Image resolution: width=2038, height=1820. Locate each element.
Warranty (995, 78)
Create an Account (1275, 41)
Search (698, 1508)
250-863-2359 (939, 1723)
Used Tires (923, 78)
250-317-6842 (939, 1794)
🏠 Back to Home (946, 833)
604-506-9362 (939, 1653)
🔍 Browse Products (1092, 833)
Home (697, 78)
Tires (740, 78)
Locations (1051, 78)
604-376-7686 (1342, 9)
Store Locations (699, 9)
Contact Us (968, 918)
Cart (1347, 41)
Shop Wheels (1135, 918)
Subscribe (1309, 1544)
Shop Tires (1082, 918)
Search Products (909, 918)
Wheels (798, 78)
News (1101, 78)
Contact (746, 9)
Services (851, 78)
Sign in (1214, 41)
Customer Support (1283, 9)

------------------------------

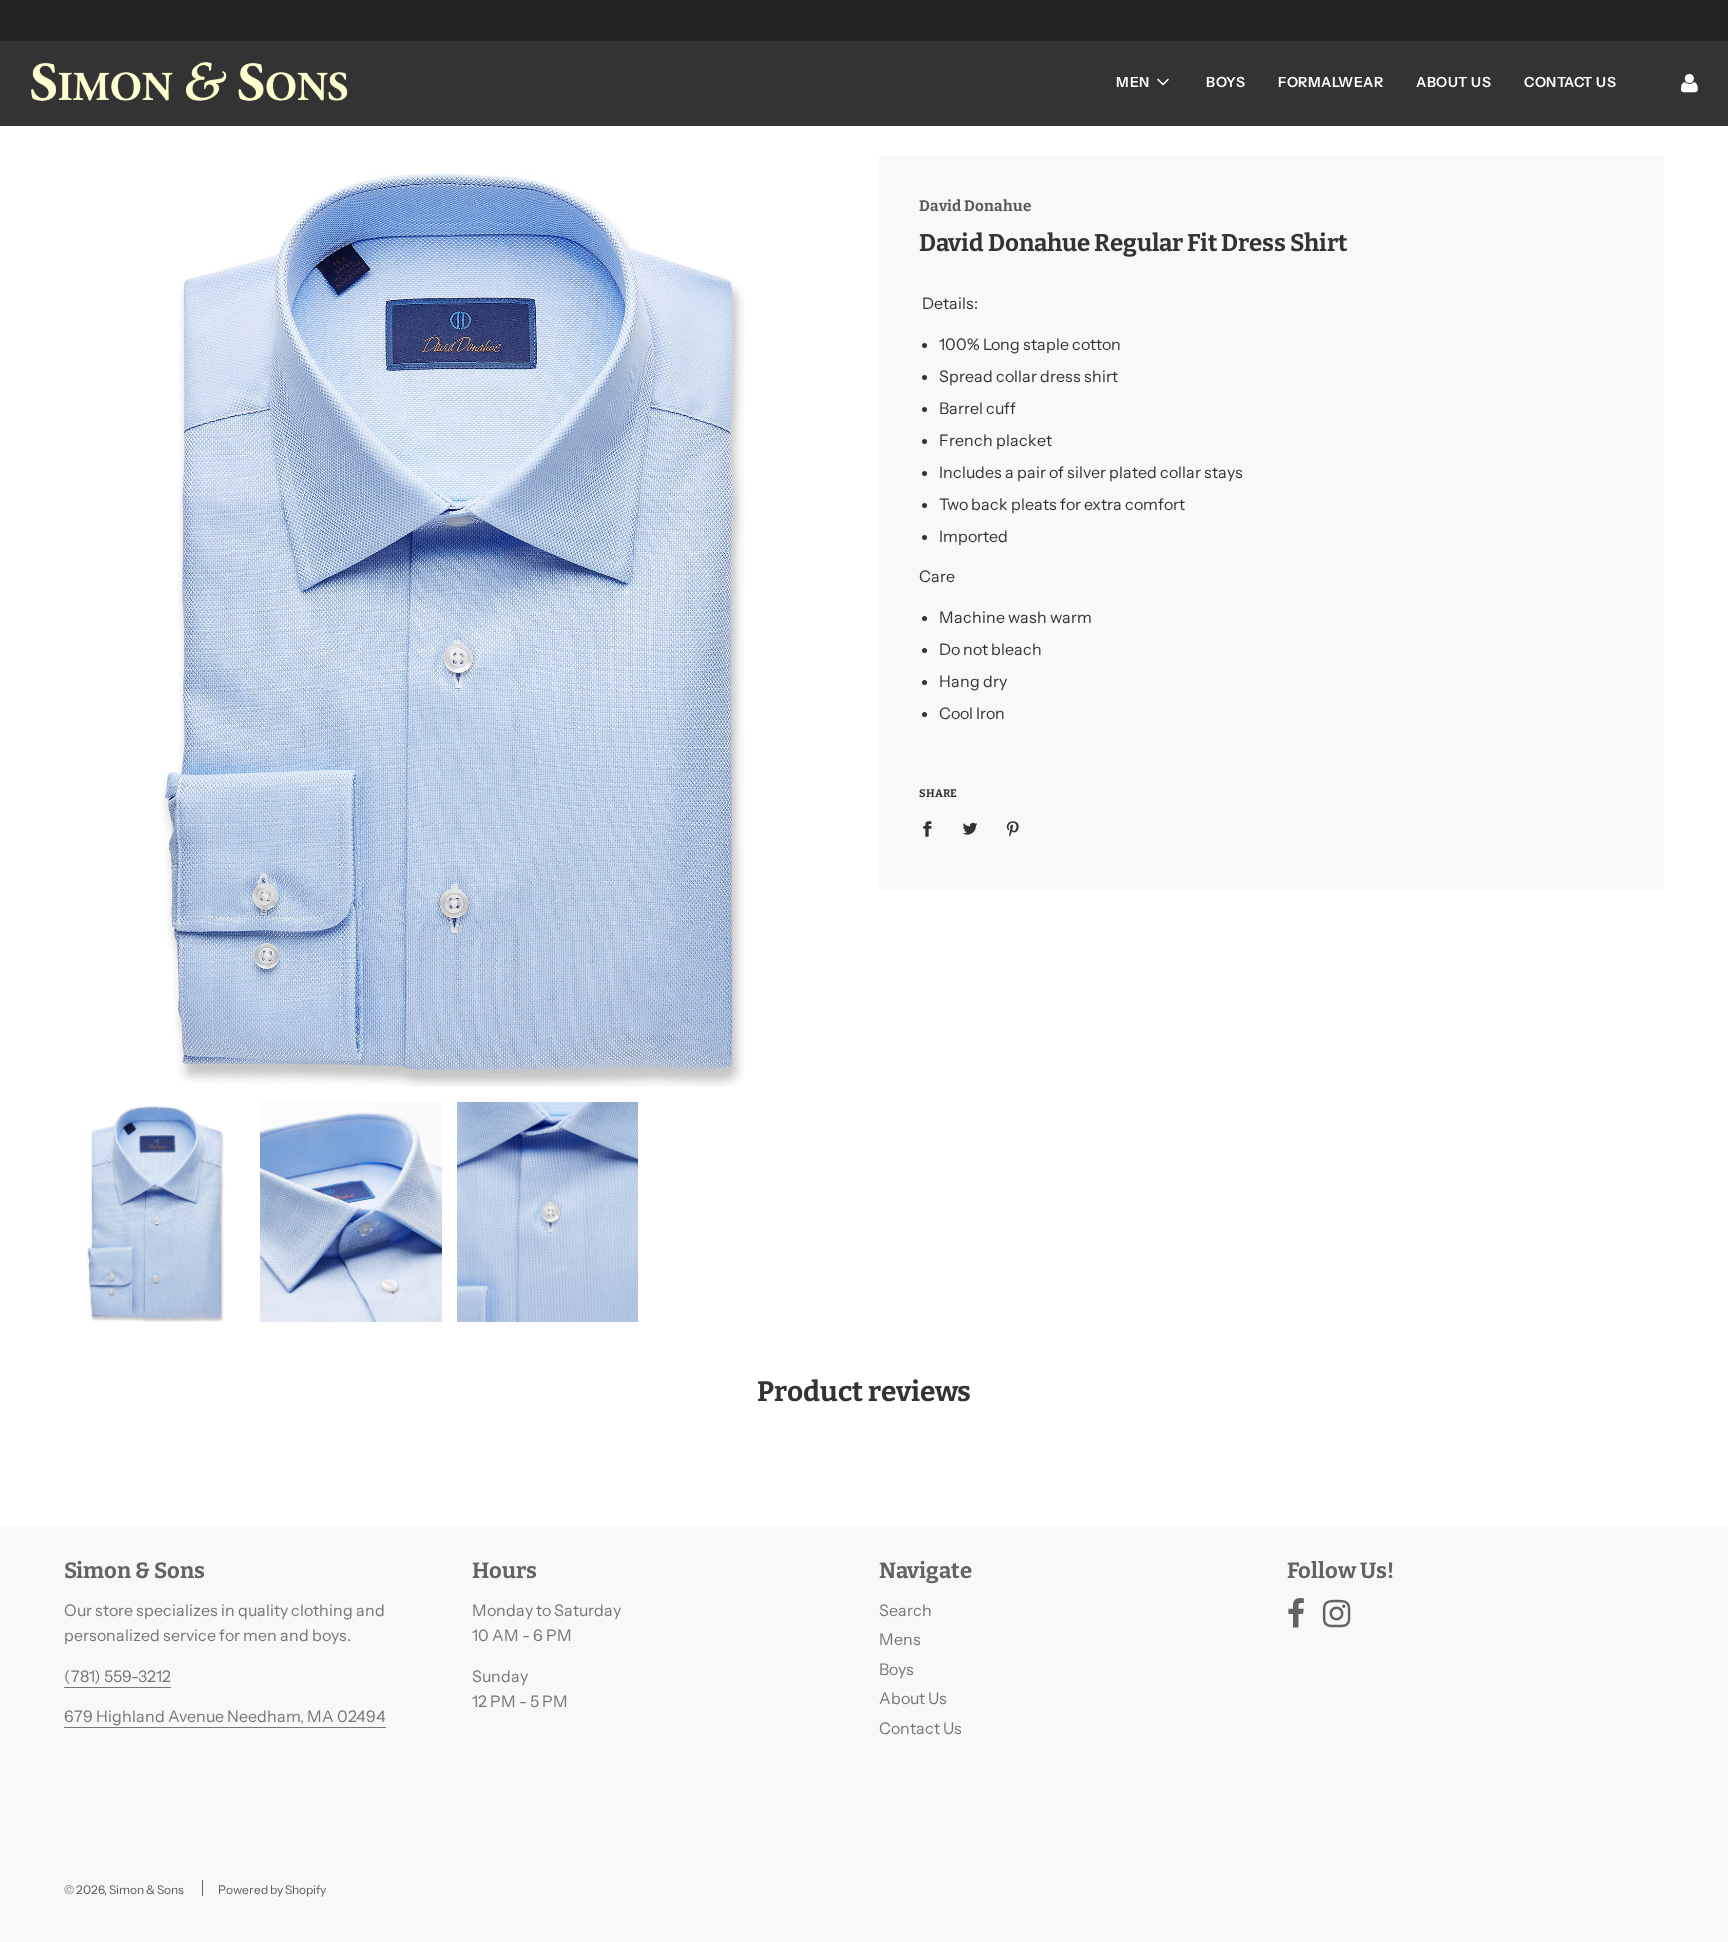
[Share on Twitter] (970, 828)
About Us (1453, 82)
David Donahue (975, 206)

------------------------------

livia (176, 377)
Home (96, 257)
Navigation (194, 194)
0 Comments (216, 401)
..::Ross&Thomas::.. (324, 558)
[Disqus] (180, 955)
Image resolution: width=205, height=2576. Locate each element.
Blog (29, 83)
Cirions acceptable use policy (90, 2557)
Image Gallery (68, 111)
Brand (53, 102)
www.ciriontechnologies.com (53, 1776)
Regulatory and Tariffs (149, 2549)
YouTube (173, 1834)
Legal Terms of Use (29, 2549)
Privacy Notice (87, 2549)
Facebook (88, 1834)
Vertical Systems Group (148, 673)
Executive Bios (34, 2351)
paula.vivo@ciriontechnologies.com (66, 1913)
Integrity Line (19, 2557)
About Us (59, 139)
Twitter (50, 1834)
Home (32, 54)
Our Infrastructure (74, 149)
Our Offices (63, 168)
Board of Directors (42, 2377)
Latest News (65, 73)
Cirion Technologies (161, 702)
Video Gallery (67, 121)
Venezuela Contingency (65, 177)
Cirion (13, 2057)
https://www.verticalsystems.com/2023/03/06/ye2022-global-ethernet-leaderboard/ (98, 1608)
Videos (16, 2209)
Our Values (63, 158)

------------------------------

* _TASK BRIEF_: In the listing above, locate the line containing "250-863-2359 (939, 1723)" and the line containing "Sign in (1214, 41)", then transcribe both and every line between them verbatim.

* _RESPONSE_:
250-863-2359 (939, 1723)
Used Tires (923, 78)
250-317-6842 (939, 1794)
🏠 Back to Home (946, 833)
604-506-9362 (939, 1653)
🔍 Browse Products (1092, 833)
Home (697, 78)
Tires (740, 78)
Locations (1051, 78)
604-376-7686 (1342, 9)
Store Locations (699, 9)
Contact Us (968, 918)
Cart (1347, 41)
Shop Wheels (1135, 918)
Subscribe (1309, 1544)
Shop Tires (1082, 918)
Search Products (909, 918)
Wheels (798, 78)
News (1101, 78)
Contact (746, 9)
Services (851, 78)
Sign in (1214, 41)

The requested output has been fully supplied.